About the decline in US labor-force participation, when compared to other developed countries: One would think that the US has to have an absolute greater labor participation percentage than the rest of the far-less vibrant, Third-Way, Western economies, given the vitality of our economy. What RT is screeching about pertains to the rate of decline in US labor participation rates. One would expect this to be more precipitous in our economy, given that extreme welfarism and interventionism in labor markets are newer here than in the already atrophied European economies.

RT Boom & Bust: “The US stands alone, at least when it comes to labor participation rates. If you compare America to seven other advanced economies, such as Canada, France, and Germany, it’s the only country that hasn’t shown gains in labor force participation over the past 15 years. That’s according to a new study out by the Federal Reserve Bank of St. Louis.
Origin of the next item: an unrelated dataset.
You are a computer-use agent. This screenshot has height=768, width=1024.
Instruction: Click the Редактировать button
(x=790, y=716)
Boom Bust’s Ameera David weighs in.”

First, Russia’s labor-force participation rate, if these figures are accurate, is better than expected:

“The World Bank provides data for Russia from 1990 to 2012. The average value for Russia during that period was 61.9 percent with a minimum of 57 percent in 1998 and a maximum of 67.2 percent in 1990.”

The OECD (Organization for Economic Cooperation & Development) ranks the Russian Federation at 68.2 participation rate, in 2011. Not bad.
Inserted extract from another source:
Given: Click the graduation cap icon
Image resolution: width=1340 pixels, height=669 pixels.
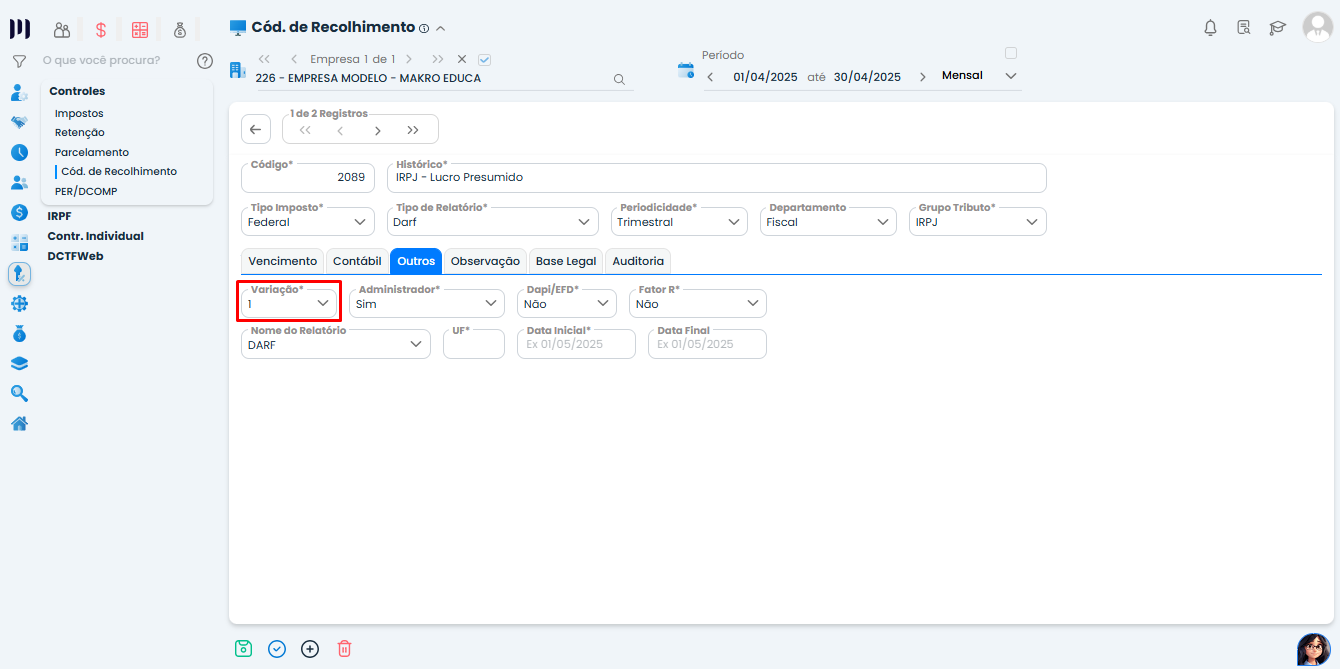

The number of Americans not in the labor force, as of 05/08/2015, is a staggering 93,194K, “with the result being a participation rate of 69.45 or just above the lowest percentage since 1977.”

This still puts the US above all other developed countries, besides Sweden, Norway and Iceland whose participation rates are in the 70s.

These 2013-2014 values for G-20 Economies are somewhat different:

Labour Force Participation Rate – USA 62.60% Apr-2014
Labour Force Participation Rate – Japan 59.06% Mar-2014
Labour Force Participation Rate – Germany 60.40% Nov-2013
Labour Force Participation Rate – France 56.50% Nov-2013
Labour Force Participation Rate – Brazil 55.86% Mar-2014
Labour Force Participation Rate – UK 62.90% Nov-2013
Labour Force Participation Rate – Italy 49.20% Nov-2013
Labour Force Participation Rate – Canada 65.60% Apr-2014
Labour Force Participation Rate – Australia 64.81% Apr-2014
Labour Force Participation Rate – Spain 58.80% Nov-2013
Labour Force Participation Rate – Mexico 59.64% Nov-2013
Labour Force Participation Rate – South Korea 61.79% Mar-2014
Labour Force Participation Rate – Indonesia 66.90% Aug-2013
Labour Force Participation Rate – Turkey 49.12% Feb-2014
Labour Force Participation Rate – Argentina 60.53% May-2013
Labour Force Participation Rate – South Africa 57.13% Nov-2013

The Rest are Here …

UPDATE I (6/28): Labor Participation: Just Another Gov. Index.

Europe has all sorts of labor laws, increasingly creeping up on America. For example, job-sharing. Instead of firing, two individuals will be forced to “share” one job. Fewer work hours and less pay is involved, but “labor participation” is kept up artificially. Naturally, the more skilled occupations are less prone to this central tinkering.

Yes, productivity: I am told by my sources in high-tech hubs that while the great American companies will have one super-duper specialist working on, say, a niche design in a product; the Scandinavian competitors—countries that sport the highest labor-participation—will have seven experts working that niche in a product.

In other words, productivity in an American mega-company is way higher, with one man doing the work of seven. However, the obviously misleading labor-participation index will lag the more productive a country is.

UPDATE II: Via Facebook Thread:

John Clement: If the job participation rate is at 69.45% then why isn’t the unemployment rate at 30.55%?

Ilana Mercer: John Clement, we presumed that LPR is calculated on the basis of an estimation of the number of people who ought to be working. So if total employment is 100%, your point is a good one.